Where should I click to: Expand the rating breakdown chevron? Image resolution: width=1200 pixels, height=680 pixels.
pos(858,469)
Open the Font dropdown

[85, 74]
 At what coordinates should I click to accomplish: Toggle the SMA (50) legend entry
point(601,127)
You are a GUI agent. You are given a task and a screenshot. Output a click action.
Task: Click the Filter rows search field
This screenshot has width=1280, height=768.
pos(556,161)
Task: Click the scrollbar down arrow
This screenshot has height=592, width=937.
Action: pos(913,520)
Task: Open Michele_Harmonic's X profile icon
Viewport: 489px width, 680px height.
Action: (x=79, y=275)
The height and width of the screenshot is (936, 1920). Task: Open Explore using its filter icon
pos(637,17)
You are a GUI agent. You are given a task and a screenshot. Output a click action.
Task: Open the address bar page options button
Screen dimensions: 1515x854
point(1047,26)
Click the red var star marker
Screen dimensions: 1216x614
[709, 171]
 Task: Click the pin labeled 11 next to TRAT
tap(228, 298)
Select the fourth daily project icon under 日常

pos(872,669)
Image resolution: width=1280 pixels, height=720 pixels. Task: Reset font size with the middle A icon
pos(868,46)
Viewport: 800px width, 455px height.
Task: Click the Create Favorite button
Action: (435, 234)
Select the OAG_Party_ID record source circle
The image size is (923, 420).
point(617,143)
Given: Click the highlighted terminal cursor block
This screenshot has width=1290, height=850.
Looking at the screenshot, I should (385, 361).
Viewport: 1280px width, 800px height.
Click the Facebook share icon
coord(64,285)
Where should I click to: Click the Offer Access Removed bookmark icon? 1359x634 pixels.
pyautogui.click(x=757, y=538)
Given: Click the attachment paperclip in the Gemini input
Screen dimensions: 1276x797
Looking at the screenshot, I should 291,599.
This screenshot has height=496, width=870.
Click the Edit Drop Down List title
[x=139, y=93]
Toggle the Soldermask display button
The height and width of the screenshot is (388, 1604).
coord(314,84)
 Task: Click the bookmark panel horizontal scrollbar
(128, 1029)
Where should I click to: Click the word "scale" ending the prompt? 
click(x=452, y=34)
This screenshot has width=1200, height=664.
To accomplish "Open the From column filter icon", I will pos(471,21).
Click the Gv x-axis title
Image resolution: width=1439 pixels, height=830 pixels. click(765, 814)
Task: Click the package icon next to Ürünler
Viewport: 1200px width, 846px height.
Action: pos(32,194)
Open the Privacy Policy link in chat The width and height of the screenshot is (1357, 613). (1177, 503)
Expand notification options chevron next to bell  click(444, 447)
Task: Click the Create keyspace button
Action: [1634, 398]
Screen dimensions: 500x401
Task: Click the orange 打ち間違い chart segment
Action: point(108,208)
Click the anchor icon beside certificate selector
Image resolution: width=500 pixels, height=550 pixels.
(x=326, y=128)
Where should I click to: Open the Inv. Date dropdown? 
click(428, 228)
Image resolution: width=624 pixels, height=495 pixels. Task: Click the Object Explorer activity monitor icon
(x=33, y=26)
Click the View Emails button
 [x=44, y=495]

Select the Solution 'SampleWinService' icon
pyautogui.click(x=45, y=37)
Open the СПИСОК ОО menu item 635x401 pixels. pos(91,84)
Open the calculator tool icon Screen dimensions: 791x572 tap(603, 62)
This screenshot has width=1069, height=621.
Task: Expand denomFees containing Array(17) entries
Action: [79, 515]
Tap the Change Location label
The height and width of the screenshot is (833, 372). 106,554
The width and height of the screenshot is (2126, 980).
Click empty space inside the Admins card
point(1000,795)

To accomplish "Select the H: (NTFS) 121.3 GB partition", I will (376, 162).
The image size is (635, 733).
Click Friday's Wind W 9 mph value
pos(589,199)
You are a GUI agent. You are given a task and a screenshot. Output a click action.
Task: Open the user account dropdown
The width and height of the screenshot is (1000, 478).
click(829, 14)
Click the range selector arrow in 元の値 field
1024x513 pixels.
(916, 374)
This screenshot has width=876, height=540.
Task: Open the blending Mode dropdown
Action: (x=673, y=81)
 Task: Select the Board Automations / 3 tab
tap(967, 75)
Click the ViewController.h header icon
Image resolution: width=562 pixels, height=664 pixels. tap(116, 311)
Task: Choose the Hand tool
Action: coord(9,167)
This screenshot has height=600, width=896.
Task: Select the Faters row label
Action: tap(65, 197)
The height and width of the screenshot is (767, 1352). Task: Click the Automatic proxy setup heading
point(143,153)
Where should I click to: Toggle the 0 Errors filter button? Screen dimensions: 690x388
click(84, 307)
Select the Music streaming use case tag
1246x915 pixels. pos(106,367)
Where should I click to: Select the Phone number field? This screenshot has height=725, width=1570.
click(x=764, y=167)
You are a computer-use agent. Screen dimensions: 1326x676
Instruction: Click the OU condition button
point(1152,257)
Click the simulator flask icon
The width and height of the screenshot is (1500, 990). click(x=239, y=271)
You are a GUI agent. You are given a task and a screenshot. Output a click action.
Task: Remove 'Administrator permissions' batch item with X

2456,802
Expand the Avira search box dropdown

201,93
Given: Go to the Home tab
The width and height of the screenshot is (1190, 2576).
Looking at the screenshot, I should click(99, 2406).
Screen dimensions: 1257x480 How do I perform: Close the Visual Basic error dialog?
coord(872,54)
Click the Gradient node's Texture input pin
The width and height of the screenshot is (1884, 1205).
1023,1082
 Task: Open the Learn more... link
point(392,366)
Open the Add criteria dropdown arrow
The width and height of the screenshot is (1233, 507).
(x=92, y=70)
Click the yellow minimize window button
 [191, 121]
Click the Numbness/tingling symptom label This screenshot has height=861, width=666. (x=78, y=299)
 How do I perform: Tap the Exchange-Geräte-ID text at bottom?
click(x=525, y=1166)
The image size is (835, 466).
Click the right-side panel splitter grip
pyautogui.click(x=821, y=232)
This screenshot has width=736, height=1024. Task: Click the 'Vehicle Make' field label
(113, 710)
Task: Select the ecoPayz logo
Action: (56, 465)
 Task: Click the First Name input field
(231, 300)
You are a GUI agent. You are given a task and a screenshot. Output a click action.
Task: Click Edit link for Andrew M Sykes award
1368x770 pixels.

────────────────

- _Lo que se pide_:
Copia sin ningún cambio las líneas que comienzan en la que contiene "Click the range selector arrow in 元の値 field" y terminan en la que contiene "click(x=764, y=167)", ambas incluidas.

- _Resultado final_:
Click the range selector arrow in 元の値 field
1024x513 pixels.
(916, 374)
This screenshot has width=876, height=540.
Task: Open the blending Mode dropdown
Action: (x=673, y=81)
 Task: Select the Board Automations / 3 tab
tap(967, 75)
Click the ViewController.h header icon
Image resolution: width=562 pixels, height=664 pixels. tap(116, 311)
Task: Choose the Hand tool
Action: coord(9,167)
This screenshot has height=600, width=896.
Task: Select the Faters row label
Action: tap(65, 197)
The height and width of the screenshot is (767, 1352). Task: Click the Automatic proxy setup heading
point(143,153)
Where should I click to: Toggle the 0 Errors filter button? Screen dimensions: 690x388
click(84, 307)
Select the Music streaming use case tag
1246x915 pixels. pos(106,367)
Where should I click to: Select the Phone number field? This screenshot has height=725, width=1570.
click(x=764, y=167)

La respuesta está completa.